L'informatique encore peu utilisée pour la prise de décision stratégique dans les hôpitaux

PARIS, 13 novembre 2017 (TICsanté) - Les systèmes d'information sont encore peu utilisés par les directions des établissements de santé pour la prise de décision stratégique, selon une étude réalisée dans le cadre du programme de recherche sur la performance du système de soins (Preps), présentée le 9 novembre lors d'un colloque organisé par l'Agence nationale d'appui à la performance des établissements de santé et médico-sociaux (Anap).

Cette étude a été présentée par Christophe Pascal, directeur de l'Institut de formation et de recherche sur les organisations (Ifross) à l'université Jean-Moulin Lyon 3.

L'Ifross fait partie du consortium e-SIS (Evaluation en systèmes d'information de santé), retenu dans le cadre du Preps et de l'appel à projets lancé en 2012 par la direction générale de l'offre de soins (DGOS) pour évaluer la création de valeur permise par l'usage des systèmes d'information de production de soins (Sips) (voir dépêche du 29 mai 2012).

Christophe Pascal est intervenu dans le cadre du colloque "Investir dans les systèmes d'information en santé: quels apports? Quelle évaluation?", organisé par l'Anap à l'Institut de cardiologie de la Pitié-Salpêtrière (AP-HP, Paris), à l'occasion de la clôture du programme Preps-Sips, qui a mobilisé une dizaine d'équipes de recherche françaises dans différents établissements de santé pendant près de cinq ans.

L'Ifross s'est attaché à évaluer la capacité du système d'information (SI) à être utilisé pour la prise de décision stratégique, à partir d'un questionnaire auquel près de 200 établissements de santé, principalement publics (80%), ont répondu.

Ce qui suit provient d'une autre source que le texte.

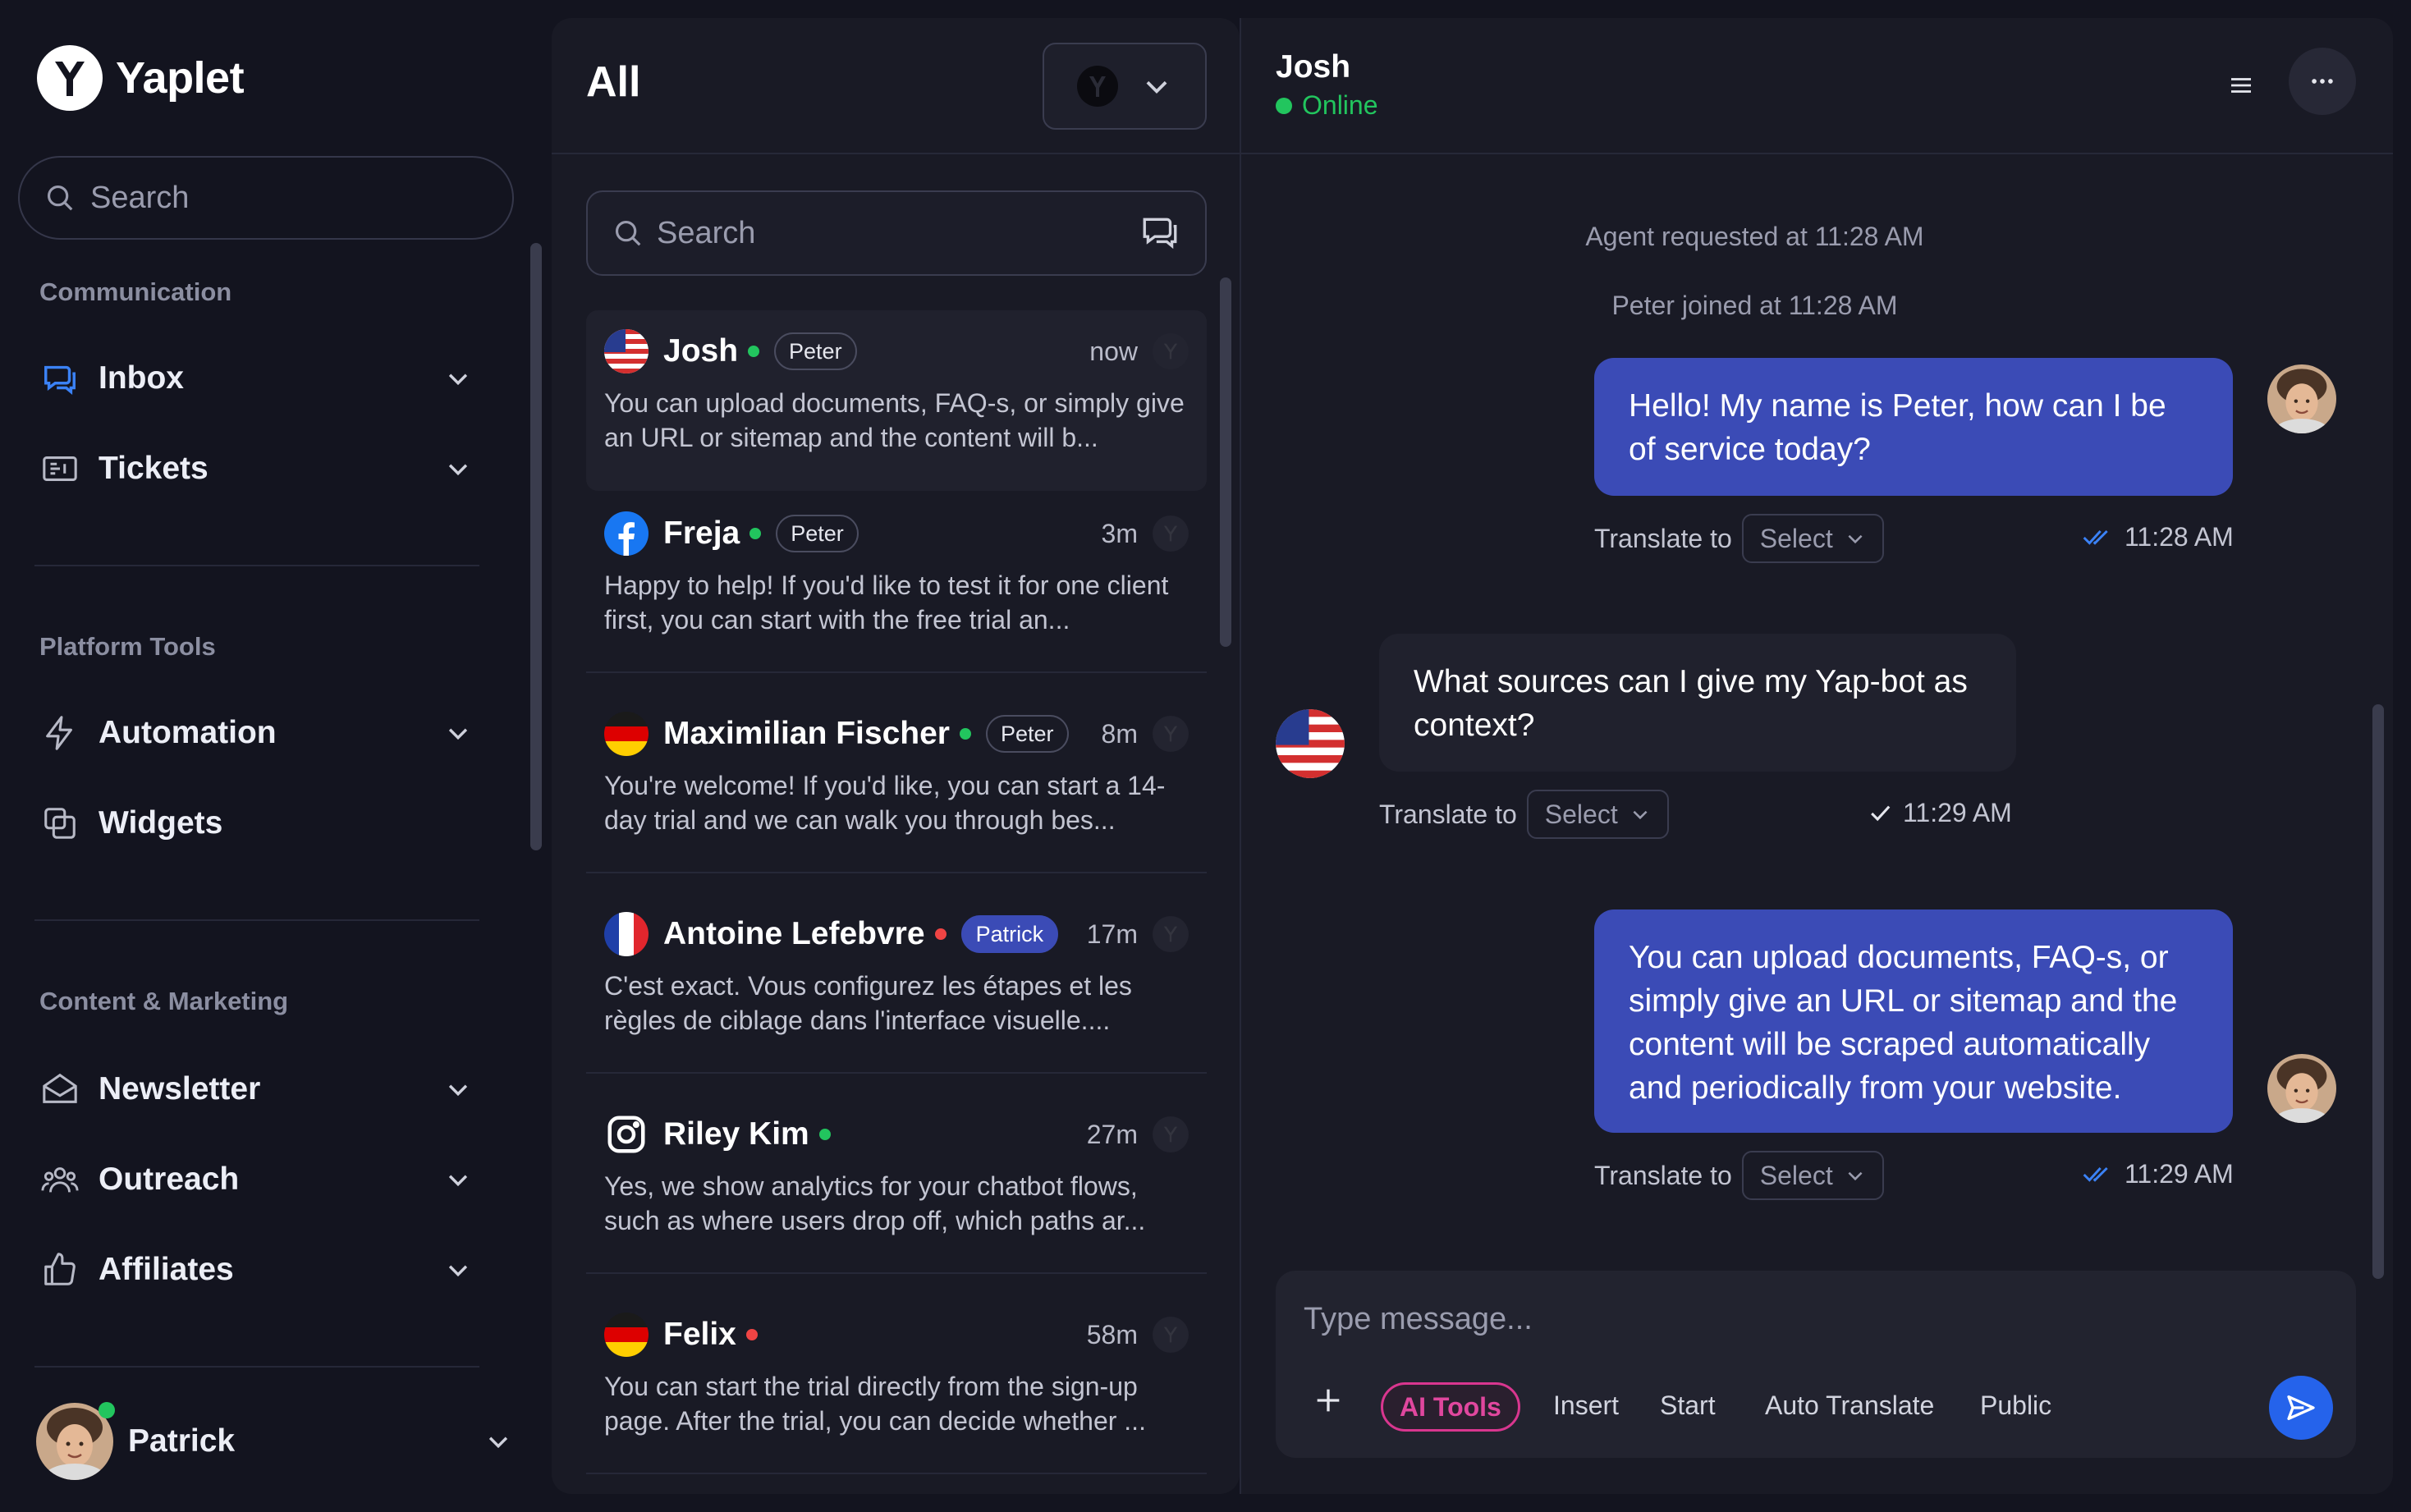  Describe the element at coordinates (1327, 106) in the screenshot. I see `chat-contact-status: Online` at that location.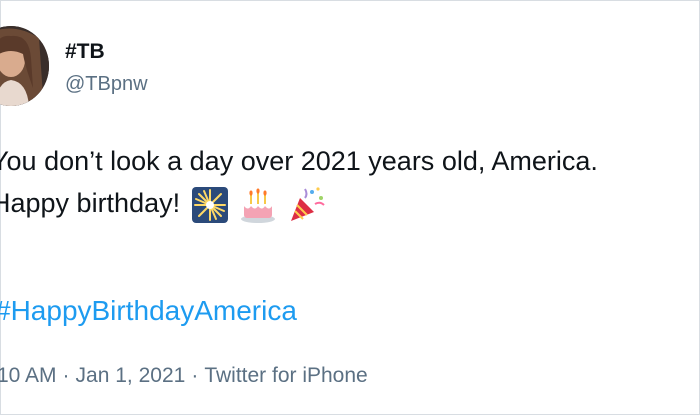  What do you see at coordinates (350, 204) in the screenshot?
I see `tweet-text-line-2-wrap: Happy birthday!` at bounding box center [350, 204].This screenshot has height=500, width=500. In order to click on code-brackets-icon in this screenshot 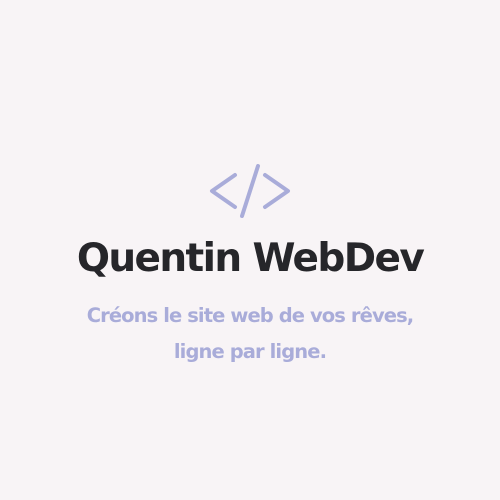, I will do `click(250, 191)`. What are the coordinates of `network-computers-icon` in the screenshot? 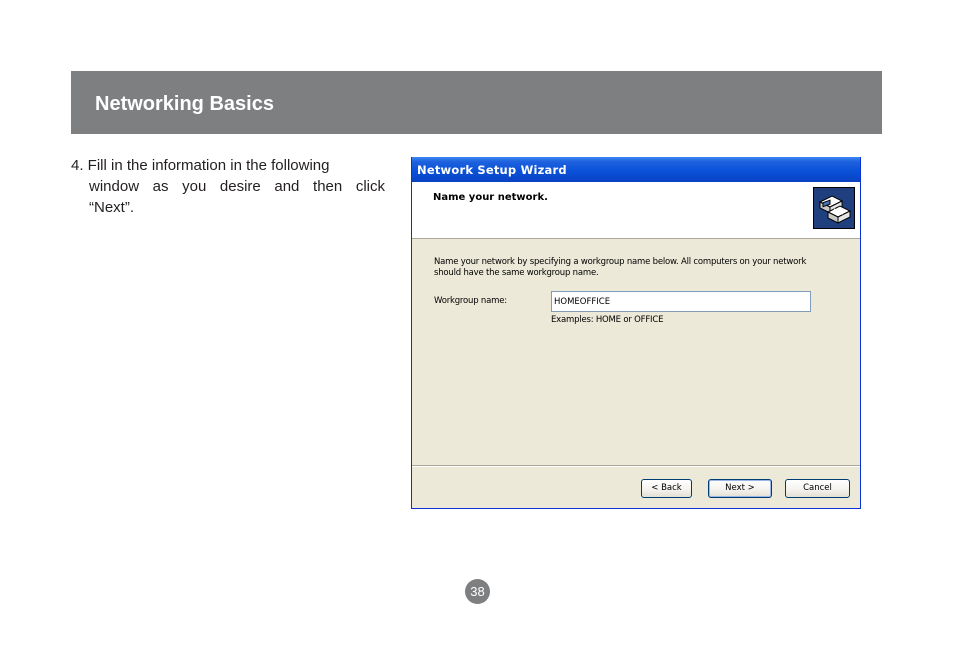 It's located at (834, 208).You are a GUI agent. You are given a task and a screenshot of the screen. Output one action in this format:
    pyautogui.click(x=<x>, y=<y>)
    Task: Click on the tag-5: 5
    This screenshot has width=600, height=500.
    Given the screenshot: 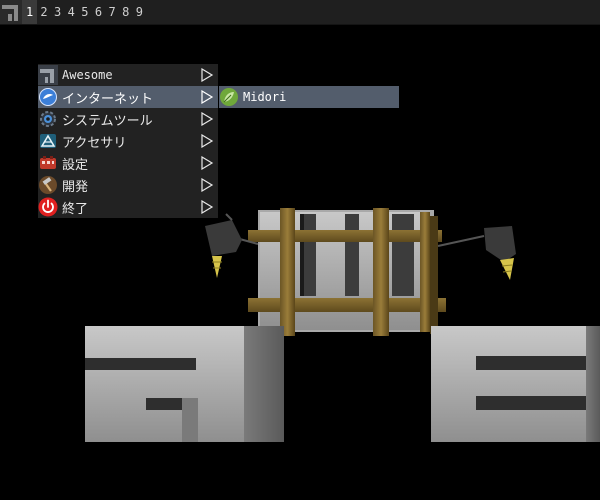 What is the action you would take?
    pyautogui.click(x=85, y=12)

Selon les résultats exposés par Christophe Pascal, seuls 12% des répondants ont déclaré utiliser systématiquement l'informatique pour la prise de décision alors qu'un tiers a indiqué ne jamais avoir eu recours au SI dans ce cadre.

Lorsque des indicateurs sont mobilisés dans la prise de décision, il s'agit d'indicateurs "assez frustres", a noté Christophe Pascal, citant principalement le taux d'occupation des lits, le nombre d'entrée et la durée moyenne de séjour (DMS) des patients à l'hôpital.

Il a toutefois souligné que, lorsque le SI est utilisé pour la prise de décision, les utilisateurs y voient une certaine valeur ajoutée. "Ces missionnaires du système d'information d'aide à la décision stratégique qui utilisent beaucoup l'informatique sont peu nombreux mais très satisfaits du service rendu", a-t-il observé.

Il ressort des résultats de l'étude menée par l'Ifross que les "lieux d'échanges et les instances avec les collègues" restent les espaces privilégiés pour aider à la prise de décision dans les établissements de santé.

"Malgré la sophistication des SI, on est encore dans un schéma où l'échange entre pairs, les liens informels, prévalent par rapport à des informations plus rationnelles et structurées qui pourraient émerger de l'informatique", a relevé Christophe Pascal.

Les équipes de l'Ifross s'attachent à présent à déterminer si les établissements les plus avancés dans leur informatisation sont également ceux où les utilisateurs du SI sont les plus nombreux, et où les usages sont les plus intensifs.

Christophe Pascal a invité en conclusion de sa présentation à s'interroger sur la définition même du terme de "stratégie" dans les établissements de santé.

"Dans un environnement régulé, on n'éprouve pas la nécessité d'aller questionner la dimension de la stratégie, car on estime que la façon la plus sûre de construire cette stratégie, est de reprendre grosso modo celle du voisin", a-t-il appuyé.

"On voit notamment que les indicateurs qui portent sur l'environnement socio-économique d'un hôpital, les flux à l'extérieur de l'établissement, sont parmi les moins consultés, et sont souvent peu calculés en interne. Cela pose des question sur la nature de la stratégie hospitalière, et ce qu'on en attend", a-t-il ajouté.